We didn’t go far the wind was on the nose and increasing so after 5-6 miles we headed into Cala Portinatx knowing we could always move on later.  The Cala was surrounded by small hotels and bars, after a quick dip to cool off we headed ashore.  Restaurants all looked quite nice; beach was clean and filled with families. We attempted a bit of shopping but very limited unless you want a lilo, postcard, holiday souvenir – which we didn’t! Also very over priced but we made do.  In the evening we were treated to Grease (the musical) from one of the hotels, we expected everyone to be joining in from their boats but think that was only us!

Next day we decided to head around the north coast and head south, we were really lucky as a breeze picked up and we were actually able to have a good sail. The scenery really nice with rocky cliffs and green pines over the hills just will a small scattering of white houses.

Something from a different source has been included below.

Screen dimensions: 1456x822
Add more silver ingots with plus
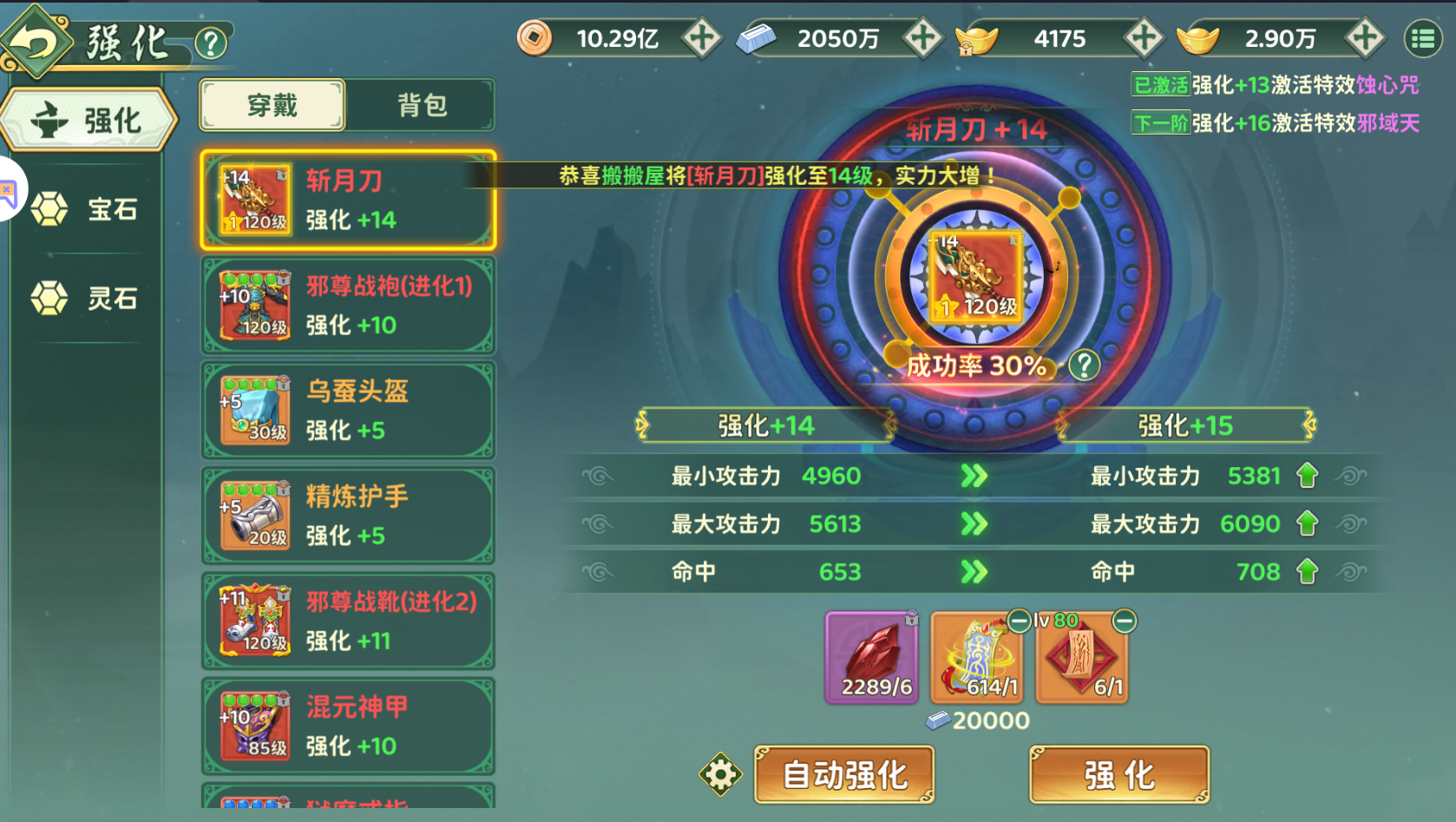922,38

We past round yet another small Island, Isla Tagomago really pretty and continued down the coast to Cala Cana; this is just by the resort Es CaƱar.  We crept into the anchorage avoiding the dark patches as we were now getting used to the rocks.  We anchored in sand but we already knew there was too much swell and we were not very sheltered but looked so lovely we decided to stay for a quick swim.  Once we got in we realised how lucky we had been the pilot book had not warned that the rocks were so large on either side that we could have easily run around.  So off we set to find somewhere safer.

Isla Tagomago


We headed back north knowing southerlies were forecasted and we would not be able to find many places to shelter on this side of the coast, the night was spent at Cala LLeo. Rocky but sheltered from the wind.  It was actually so full of rocks that as soon as we went down into the boat we could hear the crackling of the corals all over the rock, very strange sound to fall asleep to.  Mark jumped in for a swim in the morning and after just one jellyfish sighting it was time to move on.

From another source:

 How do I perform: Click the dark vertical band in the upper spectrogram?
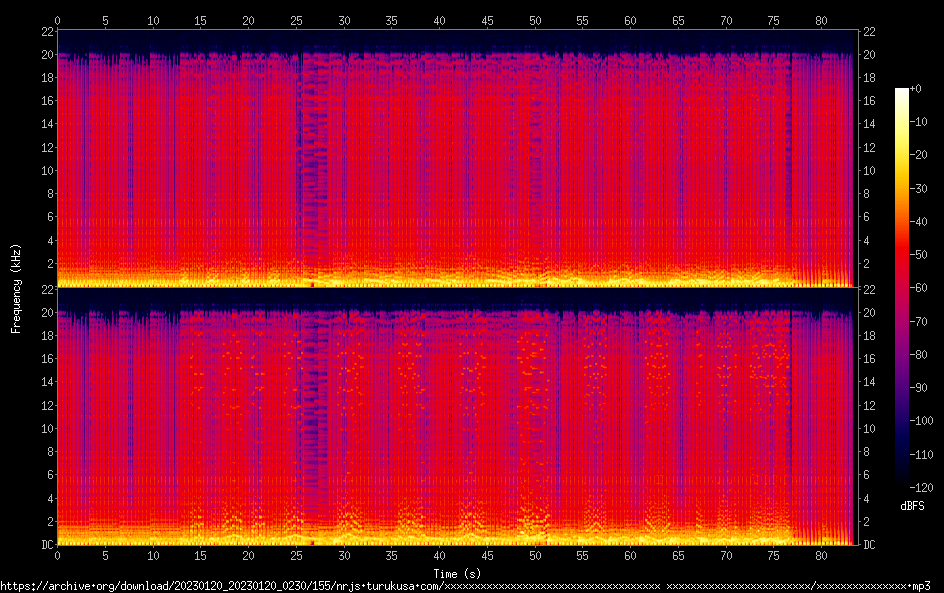tap(313, 160)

Sea and sun battered hair at sunset!
We headed towards Cala De San Vincente hoping it may have just been sheltered from the southerlies but unfortunately not so the anchor did not even hit the ground.  Even further north and we headed into Cala Serra and found the most stunning Cala of all we had visited.  Only really big enough for two boats with 2 tiny beaches, 1 with tiny little beach bar.  Beautiful clear waters over sand for the anchor but enough rocks that fish were everywhere.  We spent 2 relaxing days’ snorkelling and swimming; we did manage to dingy off the boat and walk up the hill to admire the view.  We could have stayed for another week but the weather wouldn’t let as we had a deadline to get to Mallorca!

Magnum seen all alone in Cala Serra, fishermen huts to left

Mark at top of hill enjoying morning walk, Magnum in Cala Serra

Look at the colour of the water! Tiny little beach!